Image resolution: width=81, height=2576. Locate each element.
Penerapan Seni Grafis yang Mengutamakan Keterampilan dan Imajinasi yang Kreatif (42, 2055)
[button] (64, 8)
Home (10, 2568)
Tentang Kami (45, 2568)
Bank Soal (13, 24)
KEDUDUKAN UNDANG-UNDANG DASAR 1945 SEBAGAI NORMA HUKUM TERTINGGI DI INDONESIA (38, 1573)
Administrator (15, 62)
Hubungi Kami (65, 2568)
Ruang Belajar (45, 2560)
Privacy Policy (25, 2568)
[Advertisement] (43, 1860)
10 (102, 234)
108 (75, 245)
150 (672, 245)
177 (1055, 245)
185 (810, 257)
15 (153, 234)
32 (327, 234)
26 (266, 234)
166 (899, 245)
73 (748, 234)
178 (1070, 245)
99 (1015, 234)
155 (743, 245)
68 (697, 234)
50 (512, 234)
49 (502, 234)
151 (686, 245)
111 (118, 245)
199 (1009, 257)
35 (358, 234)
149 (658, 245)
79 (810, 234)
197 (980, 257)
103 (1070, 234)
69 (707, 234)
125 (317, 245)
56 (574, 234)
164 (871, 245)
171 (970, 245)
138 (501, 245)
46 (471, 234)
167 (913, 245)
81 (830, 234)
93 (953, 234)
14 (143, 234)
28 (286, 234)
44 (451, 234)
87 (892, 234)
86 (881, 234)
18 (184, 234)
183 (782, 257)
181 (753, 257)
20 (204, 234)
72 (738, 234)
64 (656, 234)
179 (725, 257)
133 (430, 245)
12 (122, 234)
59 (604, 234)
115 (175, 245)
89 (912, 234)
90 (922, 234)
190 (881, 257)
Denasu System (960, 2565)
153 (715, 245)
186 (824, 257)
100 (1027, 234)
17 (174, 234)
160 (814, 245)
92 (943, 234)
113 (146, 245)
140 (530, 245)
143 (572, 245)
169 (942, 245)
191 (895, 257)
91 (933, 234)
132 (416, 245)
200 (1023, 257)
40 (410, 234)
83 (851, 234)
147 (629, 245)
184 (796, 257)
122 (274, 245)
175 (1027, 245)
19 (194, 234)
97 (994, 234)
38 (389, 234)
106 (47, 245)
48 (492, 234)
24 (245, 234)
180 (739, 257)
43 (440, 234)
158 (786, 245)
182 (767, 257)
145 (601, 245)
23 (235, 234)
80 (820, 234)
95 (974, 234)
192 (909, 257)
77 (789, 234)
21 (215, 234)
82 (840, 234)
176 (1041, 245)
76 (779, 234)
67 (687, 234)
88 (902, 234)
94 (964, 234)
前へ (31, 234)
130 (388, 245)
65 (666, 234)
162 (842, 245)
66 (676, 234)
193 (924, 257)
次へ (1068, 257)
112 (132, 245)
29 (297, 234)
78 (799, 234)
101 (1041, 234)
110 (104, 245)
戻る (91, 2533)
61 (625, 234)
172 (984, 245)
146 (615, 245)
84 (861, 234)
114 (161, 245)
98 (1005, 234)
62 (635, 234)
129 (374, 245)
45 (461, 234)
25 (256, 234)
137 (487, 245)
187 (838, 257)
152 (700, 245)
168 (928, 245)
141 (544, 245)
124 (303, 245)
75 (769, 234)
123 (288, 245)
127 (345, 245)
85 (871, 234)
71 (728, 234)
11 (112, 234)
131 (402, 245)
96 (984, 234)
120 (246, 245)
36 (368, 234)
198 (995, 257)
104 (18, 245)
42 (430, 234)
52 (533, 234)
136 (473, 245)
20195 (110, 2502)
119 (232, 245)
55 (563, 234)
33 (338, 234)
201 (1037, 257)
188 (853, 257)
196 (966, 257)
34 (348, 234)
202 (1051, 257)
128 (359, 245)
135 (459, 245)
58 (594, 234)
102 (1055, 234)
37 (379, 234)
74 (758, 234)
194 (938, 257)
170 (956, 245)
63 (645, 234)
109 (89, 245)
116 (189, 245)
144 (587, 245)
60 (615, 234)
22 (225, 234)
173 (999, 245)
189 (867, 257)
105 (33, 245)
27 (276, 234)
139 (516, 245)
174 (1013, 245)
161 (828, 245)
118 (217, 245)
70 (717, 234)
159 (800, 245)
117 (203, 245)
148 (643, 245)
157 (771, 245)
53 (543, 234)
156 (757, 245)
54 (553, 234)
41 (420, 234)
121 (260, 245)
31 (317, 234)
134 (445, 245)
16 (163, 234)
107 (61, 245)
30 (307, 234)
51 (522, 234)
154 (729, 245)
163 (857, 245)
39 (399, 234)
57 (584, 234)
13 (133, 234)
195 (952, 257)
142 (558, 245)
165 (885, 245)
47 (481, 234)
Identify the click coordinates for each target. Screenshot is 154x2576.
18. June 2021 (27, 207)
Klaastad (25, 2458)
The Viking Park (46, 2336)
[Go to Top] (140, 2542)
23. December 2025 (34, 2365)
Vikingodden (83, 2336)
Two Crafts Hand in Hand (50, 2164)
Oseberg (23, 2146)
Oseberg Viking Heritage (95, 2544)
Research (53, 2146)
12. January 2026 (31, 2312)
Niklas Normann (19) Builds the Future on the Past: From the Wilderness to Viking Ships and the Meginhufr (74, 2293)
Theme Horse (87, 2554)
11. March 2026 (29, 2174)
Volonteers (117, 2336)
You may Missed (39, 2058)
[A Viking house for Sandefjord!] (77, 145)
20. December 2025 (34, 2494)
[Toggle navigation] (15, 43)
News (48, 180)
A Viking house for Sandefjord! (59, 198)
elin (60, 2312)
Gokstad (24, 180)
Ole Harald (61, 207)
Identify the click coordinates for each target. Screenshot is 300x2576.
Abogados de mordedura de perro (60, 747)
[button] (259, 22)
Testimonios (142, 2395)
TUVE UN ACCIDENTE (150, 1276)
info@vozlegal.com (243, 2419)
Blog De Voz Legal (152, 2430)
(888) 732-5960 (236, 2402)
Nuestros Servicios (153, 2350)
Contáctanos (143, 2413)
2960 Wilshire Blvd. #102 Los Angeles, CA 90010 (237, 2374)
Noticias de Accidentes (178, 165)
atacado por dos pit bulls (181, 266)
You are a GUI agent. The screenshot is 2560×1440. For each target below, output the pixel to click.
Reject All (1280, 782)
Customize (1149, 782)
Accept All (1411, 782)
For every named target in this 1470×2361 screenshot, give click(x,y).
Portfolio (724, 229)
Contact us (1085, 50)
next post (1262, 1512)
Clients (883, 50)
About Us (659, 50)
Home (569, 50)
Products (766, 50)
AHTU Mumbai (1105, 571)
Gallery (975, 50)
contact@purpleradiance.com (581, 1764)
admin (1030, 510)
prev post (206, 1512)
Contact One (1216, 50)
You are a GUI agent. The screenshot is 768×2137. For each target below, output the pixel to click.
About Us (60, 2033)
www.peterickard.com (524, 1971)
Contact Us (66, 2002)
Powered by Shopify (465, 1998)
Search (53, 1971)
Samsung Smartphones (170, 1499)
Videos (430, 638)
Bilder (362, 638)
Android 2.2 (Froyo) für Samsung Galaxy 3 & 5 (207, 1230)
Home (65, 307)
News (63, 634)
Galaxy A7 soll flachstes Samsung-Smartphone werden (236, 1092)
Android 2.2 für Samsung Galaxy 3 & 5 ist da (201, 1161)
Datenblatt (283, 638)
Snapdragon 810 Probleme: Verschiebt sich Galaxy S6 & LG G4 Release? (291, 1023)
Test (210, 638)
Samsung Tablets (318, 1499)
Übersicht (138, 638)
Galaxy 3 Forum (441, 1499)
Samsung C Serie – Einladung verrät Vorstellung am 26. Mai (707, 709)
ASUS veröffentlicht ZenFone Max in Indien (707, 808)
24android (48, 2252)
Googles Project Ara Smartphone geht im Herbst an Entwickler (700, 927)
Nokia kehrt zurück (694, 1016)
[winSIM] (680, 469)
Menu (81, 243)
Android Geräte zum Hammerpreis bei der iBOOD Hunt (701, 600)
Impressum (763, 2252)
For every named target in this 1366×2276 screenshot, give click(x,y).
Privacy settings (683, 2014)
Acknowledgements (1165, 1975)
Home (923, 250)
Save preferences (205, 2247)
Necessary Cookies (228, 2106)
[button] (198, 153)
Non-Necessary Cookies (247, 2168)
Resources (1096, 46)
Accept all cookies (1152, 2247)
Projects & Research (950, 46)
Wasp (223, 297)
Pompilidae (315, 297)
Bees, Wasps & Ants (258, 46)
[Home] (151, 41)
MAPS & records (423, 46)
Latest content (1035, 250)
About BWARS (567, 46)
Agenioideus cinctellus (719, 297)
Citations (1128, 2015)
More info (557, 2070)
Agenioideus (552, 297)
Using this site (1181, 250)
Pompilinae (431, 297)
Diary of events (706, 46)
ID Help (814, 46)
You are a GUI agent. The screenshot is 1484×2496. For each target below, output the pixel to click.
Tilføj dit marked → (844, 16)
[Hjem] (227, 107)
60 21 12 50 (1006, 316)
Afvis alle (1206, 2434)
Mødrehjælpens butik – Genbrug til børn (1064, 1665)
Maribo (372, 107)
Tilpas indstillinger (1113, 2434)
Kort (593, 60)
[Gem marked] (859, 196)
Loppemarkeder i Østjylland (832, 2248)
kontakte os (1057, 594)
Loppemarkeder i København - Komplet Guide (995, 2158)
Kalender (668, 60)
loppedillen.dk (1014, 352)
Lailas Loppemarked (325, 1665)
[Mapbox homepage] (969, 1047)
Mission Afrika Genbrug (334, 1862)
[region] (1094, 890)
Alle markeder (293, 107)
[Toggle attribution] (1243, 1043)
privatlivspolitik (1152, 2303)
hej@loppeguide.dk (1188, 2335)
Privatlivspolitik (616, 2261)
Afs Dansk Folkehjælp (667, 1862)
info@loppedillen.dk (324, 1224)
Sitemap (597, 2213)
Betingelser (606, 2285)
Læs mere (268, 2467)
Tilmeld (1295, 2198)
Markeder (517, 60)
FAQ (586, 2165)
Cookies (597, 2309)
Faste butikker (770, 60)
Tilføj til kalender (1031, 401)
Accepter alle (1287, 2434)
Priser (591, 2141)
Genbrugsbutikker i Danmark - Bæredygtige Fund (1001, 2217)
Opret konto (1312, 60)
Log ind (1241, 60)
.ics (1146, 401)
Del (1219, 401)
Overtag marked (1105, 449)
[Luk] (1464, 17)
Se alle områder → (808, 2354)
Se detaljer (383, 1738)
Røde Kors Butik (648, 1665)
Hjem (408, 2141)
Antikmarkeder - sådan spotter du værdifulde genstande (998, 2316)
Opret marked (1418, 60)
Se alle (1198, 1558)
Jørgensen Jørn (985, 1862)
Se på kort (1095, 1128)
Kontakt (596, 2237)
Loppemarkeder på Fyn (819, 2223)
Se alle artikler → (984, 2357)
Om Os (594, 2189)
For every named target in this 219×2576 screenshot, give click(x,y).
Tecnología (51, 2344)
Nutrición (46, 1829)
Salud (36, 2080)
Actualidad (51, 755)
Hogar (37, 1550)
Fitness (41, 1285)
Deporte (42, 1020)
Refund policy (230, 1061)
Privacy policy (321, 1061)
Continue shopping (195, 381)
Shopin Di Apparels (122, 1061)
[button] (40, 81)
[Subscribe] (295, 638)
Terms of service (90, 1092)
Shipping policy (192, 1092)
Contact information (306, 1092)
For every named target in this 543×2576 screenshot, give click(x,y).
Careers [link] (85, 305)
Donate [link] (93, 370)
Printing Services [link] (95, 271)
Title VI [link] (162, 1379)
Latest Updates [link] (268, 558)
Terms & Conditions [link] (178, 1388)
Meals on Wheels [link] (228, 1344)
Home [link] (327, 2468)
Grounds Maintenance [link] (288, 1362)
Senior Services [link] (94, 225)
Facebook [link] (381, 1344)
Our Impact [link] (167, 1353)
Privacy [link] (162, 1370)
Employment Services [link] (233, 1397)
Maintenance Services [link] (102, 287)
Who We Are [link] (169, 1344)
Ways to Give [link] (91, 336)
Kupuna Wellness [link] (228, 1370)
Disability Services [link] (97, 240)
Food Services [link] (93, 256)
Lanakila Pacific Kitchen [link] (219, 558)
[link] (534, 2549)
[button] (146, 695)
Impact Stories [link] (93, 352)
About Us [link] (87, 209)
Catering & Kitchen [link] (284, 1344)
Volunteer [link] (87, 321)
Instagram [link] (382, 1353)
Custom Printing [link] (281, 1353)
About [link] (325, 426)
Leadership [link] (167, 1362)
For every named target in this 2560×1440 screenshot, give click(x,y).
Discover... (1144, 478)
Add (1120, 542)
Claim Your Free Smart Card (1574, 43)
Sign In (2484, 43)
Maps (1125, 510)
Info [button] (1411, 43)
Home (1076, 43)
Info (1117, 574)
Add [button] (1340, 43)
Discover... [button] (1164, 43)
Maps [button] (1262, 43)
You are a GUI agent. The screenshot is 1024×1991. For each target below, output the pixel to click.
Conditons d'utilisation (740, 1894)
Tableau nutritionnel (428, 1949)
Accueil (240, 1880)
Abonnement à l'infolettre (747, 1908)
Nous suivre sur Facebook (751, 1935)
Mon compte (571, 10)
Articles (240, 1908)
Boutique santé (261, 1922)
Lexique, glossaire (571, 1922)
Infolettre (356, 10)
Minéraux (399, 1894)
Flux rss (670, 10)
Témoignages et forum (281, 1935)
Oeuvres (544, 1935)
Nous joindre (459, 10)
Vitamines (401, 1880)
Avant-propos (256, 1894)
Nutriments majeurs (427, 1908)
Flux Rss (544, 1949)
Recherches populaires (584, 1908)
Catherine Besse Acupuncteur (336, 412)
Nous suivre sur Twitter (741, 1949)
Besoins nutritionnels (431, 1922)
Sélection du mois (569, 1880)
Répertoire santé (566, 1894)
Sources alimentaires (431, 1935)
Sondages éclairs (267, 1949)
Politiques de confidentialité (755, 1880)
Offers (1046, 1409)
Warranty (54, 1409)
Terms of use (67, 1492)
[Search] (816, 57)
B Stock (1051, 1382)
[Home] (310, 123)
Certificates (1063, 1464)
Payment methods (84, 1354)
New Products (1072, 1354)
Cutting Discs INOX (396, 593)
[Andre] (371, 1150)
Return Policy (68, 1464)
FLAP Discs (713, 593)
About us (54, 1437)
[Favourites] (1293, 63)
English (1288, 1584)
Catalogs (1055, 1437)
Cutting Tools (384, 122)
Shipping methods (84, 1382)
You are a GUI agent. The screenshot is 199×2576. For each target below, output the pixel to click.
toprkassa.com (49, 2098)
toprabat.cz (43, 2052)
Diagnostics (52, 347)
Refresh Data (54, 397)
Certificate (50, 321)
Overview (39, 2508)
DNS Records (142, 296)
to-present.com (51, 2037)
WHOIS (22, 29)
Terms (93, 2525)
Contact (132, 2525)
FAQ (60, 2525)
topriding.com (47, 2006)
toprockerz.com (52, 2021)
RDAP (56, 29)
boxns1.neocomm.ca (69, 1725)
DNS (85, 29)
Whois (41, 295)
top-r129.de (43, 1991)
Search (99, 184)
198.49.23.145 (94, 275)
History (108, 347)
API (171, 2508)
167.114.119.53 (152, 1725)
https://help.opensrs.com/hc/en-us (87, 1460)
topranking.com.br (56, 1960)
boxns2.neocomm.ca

*-*-*

Above are some lines. Repeat exactly, and only, those from the line that has "Ruang Belajar (45, 2560)" through the line that has "197 (980, 257)".

Ruang Belajar (45, 2560)
Privacy Policy (25, 2568)
[Advertisement] (43, 1860)
10 (102, 234)
108 (75, 245)
150 (672, 245)
177 (1055, 245)
185 (810, 257)
15 (153, 234)
32 (327, 234)
26 (266, 234)
166 (899, 245)
73 (748, 234)
178 (1070, 245)
99 (1015, 234)
155 (743, 245)
68 (697, 234)
50 (512, 234)
49 (502, 234)
151 (686, 245)
111 (118, 245)
199 (1009, 257)
35 (358, 234)
149 (658, 245)
79 (810, 234)
197 (980, 257)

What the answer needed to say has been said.